01.14
Who was born on this date:
Actress Bebe Daniels was born on January 14, 1901in Dallas, Texas. She began her film career during the silent era as a child actress, and became the star of musicals such as 42nd Street (1933). She gained further fame on radio and television in Britain. In a long career, she made over 230 films. Daniels retired from Hollywood in 1935 and moved to London. On March 16, 1971, Daniels died of a cerebral hemorrhage in London. Her remains were cremated at London’s Golder’s Green Crematorium and the ashes were then interred at Hollywood Forever Cemetery in Hollywood, California.
Who died on this date:
On January 14, 1957, actor Humphrey Bogart died.
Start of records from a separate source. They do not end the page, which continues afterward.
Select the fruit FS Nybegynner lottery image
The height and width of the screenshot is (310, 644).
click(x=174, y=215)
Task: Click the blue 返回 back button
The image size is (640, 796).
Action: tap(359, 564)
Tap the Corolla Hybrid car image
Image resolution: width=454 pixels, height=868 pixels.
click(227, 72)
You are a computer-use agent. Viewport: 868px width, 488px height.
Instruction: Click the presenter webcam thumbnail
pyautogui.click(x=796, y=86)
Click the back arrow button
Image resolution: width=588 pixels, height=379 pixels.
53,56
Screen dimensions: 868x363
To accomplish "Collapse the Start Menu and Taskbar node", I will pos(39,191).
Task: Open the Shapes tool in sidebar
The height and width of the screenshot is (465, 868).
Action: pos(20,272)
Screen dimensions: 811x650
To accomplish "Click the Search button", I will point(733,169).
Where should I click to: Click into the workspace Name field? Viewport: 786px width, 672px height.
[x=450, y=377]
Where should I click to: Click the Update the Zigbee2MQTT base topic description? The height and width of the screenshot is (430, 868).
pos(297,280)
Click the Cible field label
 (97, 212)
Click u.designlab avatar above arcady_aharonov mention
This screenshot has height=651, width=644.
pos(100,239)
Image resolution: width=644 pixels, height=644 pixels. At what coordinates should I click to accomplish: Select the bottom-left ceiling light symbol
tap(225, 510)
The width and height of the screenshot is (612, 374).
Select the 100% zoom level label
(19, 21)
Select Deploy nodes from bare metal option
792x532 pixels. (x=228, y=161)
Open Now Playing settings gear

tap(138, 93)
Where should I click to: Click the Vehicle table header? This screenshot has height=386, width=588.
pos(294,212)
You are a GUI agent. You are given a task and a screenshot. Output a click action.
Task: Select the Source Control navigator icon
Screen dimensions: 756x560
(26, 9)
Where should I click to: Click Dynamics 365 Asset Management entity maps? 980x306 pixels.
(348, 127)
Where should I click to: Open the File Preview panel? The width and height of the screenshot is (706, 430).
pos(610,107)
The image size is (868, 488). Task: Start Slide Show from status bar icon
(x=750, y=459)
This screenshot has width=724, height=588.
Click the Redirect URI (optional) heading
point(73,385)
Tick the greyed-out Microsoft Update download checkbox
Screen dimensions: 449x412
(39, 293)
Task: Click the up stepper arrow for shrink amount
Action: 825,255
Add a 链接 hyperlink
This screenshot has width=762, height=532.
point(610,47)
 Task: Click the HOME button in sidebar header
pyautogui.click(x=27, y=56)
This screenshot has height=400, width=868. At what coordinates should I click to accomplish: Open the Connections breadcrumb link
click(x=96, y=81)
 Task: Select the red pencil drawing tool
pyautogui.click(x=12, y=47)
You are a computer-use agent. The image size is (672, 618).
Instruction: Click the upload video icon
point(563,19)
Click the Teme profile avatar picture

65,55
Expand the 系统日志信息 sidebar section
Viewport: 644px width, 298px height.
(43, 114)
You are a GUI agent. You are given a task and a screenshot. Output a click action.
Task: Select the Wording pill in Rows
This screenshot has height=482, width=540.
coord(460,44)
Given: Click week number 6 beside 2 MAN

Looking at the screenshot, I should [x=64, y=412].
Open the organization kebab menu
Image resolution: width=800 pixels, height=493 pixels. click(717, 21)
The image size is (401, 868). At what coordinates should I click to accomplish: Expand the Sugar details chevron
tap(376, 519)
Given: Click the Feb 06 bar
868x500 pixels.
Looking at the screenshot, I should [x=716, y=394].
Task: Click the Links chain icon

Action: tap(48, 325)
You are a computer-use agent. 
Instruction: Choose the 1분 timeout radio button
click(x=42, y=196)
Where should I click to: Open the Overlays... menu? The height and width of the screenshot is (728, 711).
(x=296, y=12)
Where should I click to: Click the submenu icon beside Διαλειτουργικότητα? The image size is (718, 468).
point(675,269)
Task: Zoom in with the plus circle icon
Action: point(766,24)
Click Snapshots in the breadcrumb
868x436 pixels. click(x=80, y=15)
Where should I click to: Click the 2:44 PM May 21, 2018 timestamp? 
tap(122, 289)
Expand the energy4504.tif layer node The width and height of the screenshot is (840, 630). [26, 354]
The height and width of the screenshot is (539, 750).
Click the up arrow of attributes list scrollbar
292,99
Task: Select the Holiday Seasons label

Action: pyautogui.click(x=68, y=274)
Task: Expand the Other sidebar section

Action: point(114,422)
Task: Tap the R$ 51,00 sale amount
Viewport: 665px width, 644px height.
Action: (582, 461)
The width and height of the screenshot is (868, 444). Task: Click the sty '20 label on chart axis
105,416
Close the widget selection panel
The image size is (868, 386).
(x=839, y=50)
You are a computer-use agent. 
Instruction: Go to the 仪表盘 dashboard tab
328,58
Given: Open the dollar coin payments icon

He was born on December 25, 1899 in New York City. The American Film Institute has ranked Bogart as the greatest male star in the history of American cinema. Bogart began acting in 1921 and became a regular in Broadway productions in the 1920s and 1930s. His first foray into movies was in The Petrified Forest (1936), and this led to a period of typecasting as a gangster with films such as Angels with Dirty Faces (1938) and others.
His breakthrough as a leading man came in 1941 with High Sierra and the Maltese Falcon. The next year, his performance in Casablanca raised him to the peak of his profession and, at the same time, cemented his trademark film persona, that of the hard-boiled cynic who ultimately shows his noble side. Other successes followed, including To Have and Have Not (1944); The Big Sleep (1946); Dark Passage (1947) and Key Largo (1948), with his wife (Lauren Baccall) in The Treasure of the Sierra Madre (1948); In a Lonely Place (1950); The African Queen (1951), for which he won his only Academy Award; Sabrina (1954); and The Caine Mutiny (1954). His last movie was The Harder They Fall (1956). During a film career of almost thirty years, he appeared in 75 feature films.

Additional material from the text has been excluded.